Aim of the exercise: Find each line of the material below in which the word "Collapse" occurs, and return it.

● ● ● ●

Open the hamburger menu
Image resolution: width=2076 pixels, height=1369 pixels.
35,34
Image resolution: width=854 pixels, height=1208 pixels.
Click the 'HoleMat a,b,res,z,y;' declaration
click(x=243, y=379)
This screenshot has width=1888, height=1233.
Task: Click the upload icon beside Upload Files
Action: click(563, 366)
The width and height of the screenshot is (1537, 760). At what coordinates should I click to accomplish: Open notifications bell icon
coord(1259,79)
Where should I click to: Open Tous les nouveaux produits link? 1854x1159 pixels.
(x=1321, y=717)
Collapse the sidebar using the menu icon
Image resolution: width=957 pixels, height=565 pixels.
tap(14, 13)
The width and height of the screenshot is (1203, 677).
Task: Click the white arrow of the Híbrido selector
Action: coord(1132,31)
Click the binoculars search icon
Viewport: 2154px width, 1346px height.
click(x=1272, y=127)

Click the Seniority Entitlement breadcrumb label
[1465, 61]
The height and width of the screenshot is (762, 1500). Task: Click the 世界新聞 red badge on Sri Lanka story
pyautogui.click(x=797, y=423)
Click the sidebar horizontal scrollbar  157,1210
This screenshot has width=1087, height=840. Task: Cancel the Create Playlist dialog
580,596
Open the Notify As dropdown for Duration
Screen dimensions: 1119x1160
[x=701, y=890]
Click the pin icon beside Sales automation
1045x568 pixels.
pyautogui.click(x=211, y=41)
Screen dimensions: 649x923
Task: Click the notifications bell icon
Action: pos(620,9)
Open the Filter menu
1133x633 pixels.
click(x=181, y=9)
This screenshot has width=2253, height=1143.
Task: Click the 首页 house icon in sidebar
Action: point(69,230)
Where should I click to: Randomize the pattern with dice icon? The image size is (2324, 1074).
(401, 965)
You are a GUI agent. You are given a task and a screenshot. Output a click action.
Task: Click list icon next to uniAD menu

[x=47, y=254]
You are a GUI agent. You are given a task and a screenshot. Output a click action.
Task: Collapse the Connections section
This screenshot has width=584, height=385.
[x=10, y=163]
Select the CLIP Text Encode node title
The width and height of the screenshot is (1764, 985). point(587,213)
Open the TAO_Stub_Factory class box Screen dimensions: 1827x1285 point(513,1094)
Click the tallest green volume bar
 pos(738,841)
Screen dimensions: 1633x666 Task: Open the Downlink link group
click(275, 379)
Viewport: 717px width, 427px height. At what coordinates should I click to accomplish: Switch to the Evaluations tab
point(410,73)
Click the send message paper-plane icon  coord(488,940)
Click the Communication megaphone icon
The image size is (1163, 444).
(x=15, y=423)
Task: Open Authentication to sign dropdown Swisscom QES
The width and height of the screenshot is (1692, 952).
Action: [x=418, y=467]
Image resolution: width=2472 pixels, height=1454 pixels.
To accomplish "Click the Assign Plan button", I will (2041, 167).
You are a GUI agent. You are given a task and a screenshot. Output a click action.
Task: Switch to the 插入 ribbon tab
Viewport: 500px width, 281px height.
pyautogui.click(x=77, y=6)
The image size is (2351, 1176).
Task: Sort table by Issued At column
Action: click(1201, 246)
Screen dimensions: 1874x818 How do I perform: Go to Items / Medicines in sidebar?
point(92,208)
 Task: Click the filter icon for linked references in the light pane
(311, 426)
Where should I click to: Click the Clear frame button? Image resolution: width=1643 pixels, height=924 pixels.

● ● ● ●

Final answer:
Collapse the sidebar using the menu icon
Task: Collapse the Connections section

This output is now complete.